**WHAT THE EXERCISE ASKS**
The answer consists solely of the lines running from the one with "研究者総覧 Researchers Information (585, 36)" through the final line below, transcribed exactly and without any pictures.

[Items from a dataset]
┌────────
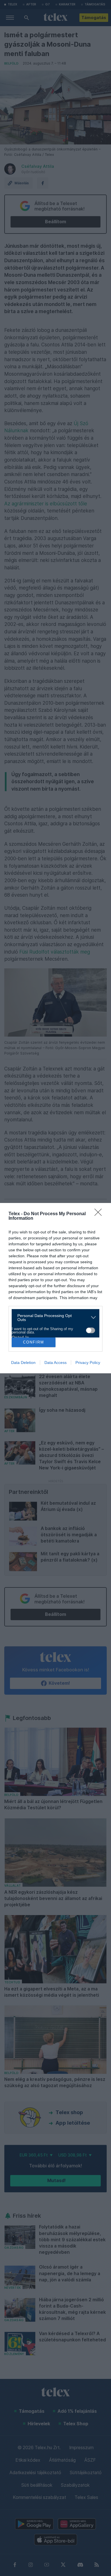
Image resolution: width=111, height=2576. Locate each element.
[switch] (90, 1330)
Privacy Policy (87, 1362)
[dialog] (55, 1288)
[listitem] (53, 1318)
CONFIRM (33, 1342)
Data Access (55, 1362)
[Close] (99, 1214)
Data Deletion (23, 1362)
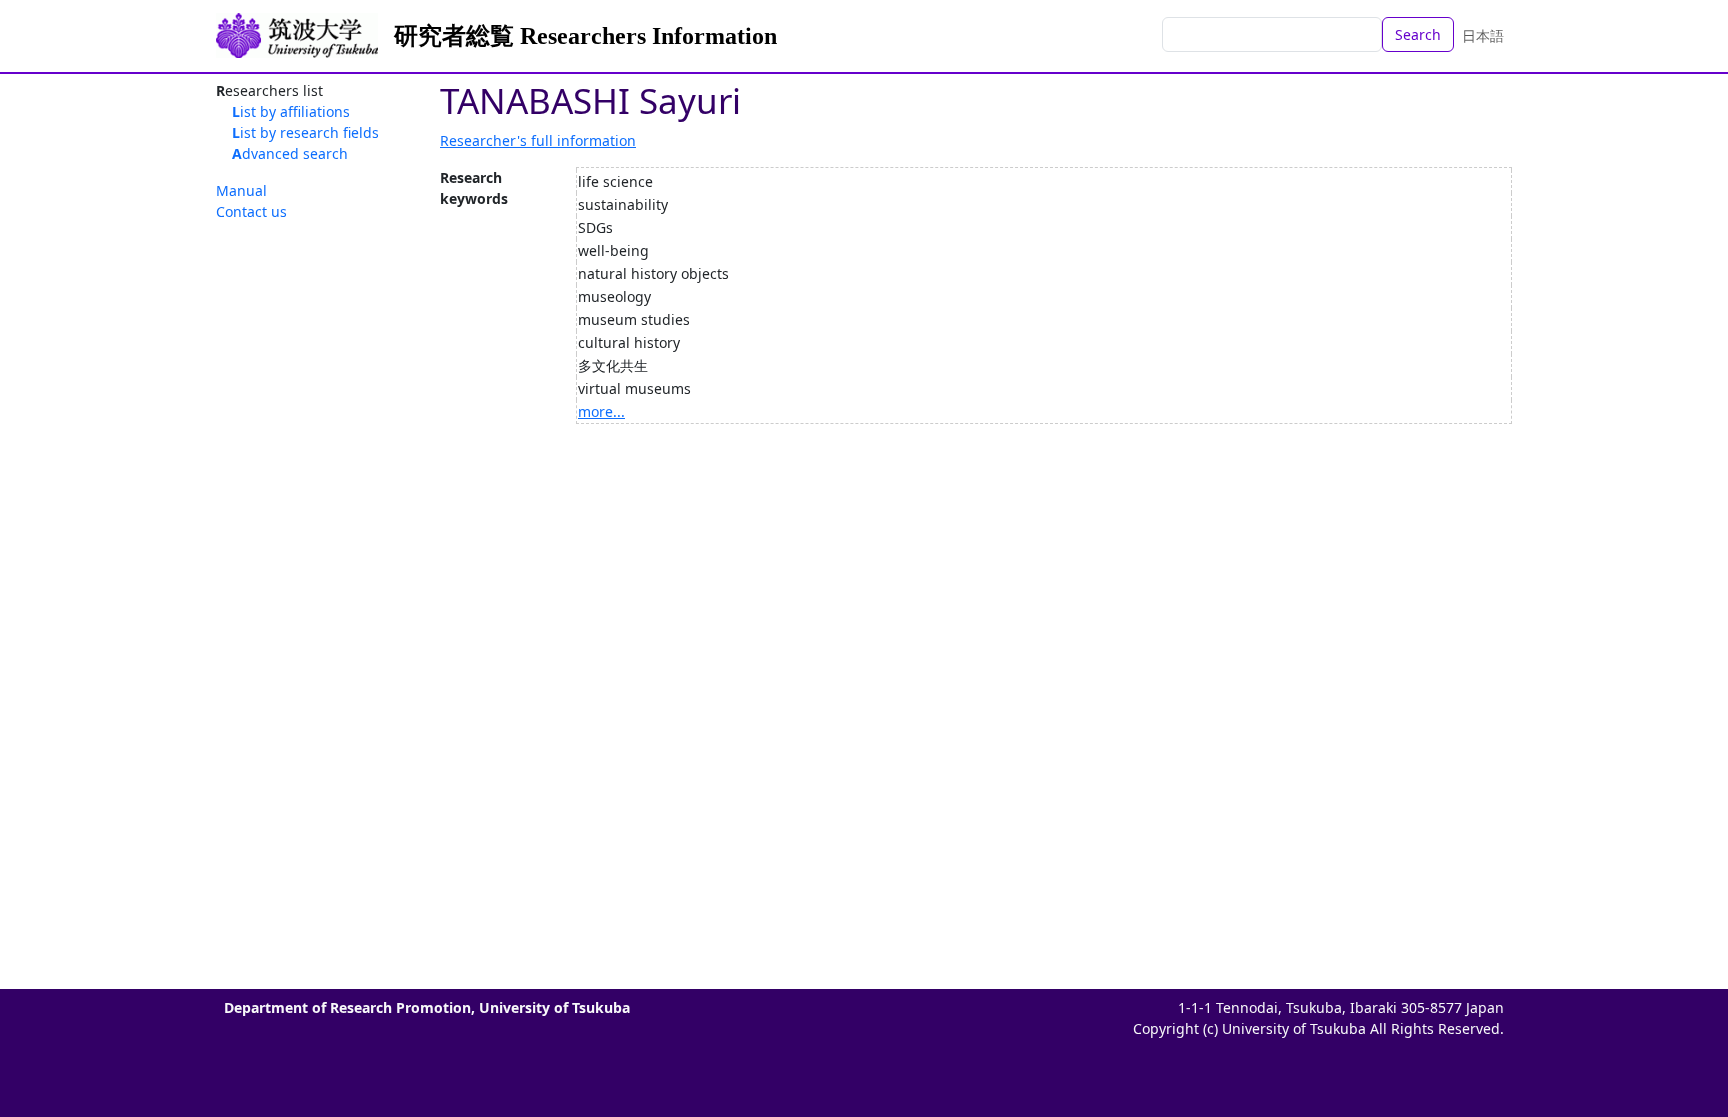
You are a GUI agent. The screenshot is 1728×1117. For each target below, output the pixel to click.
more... (601, 411)
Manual (241, 190)
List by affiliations (291, 111)
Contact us (251, 211)
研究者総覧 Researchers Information (585, 36)
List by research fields (305, 132)
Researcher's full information (538, 140)
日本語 (1483, 35)
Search (1418, 34)
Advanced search (290, 153)
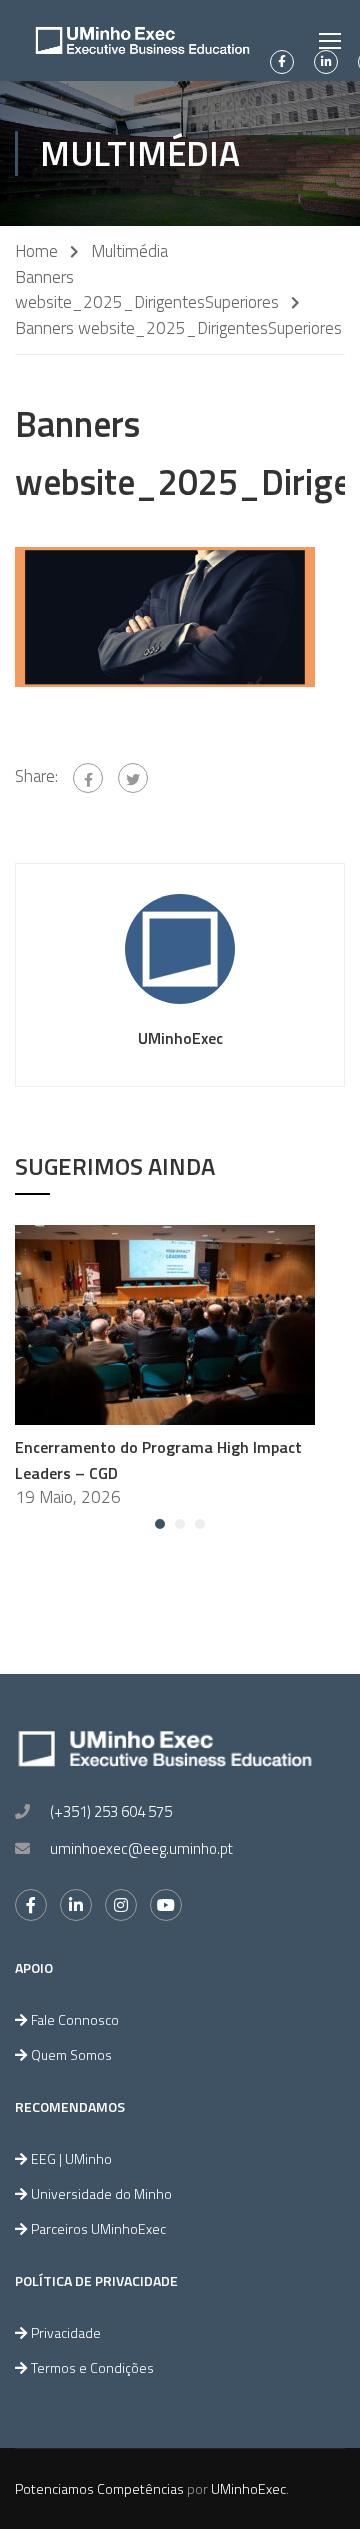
└────────
**SOLUTION FOR THIS EXERCISE**
研究者総覧 Researchers Information (585, 36)
List by research fields (305, 132)
Researcher's full information (538, 140)
日本語 (1483, 35)
Search (1418, 34)
Advanced search (290, 153)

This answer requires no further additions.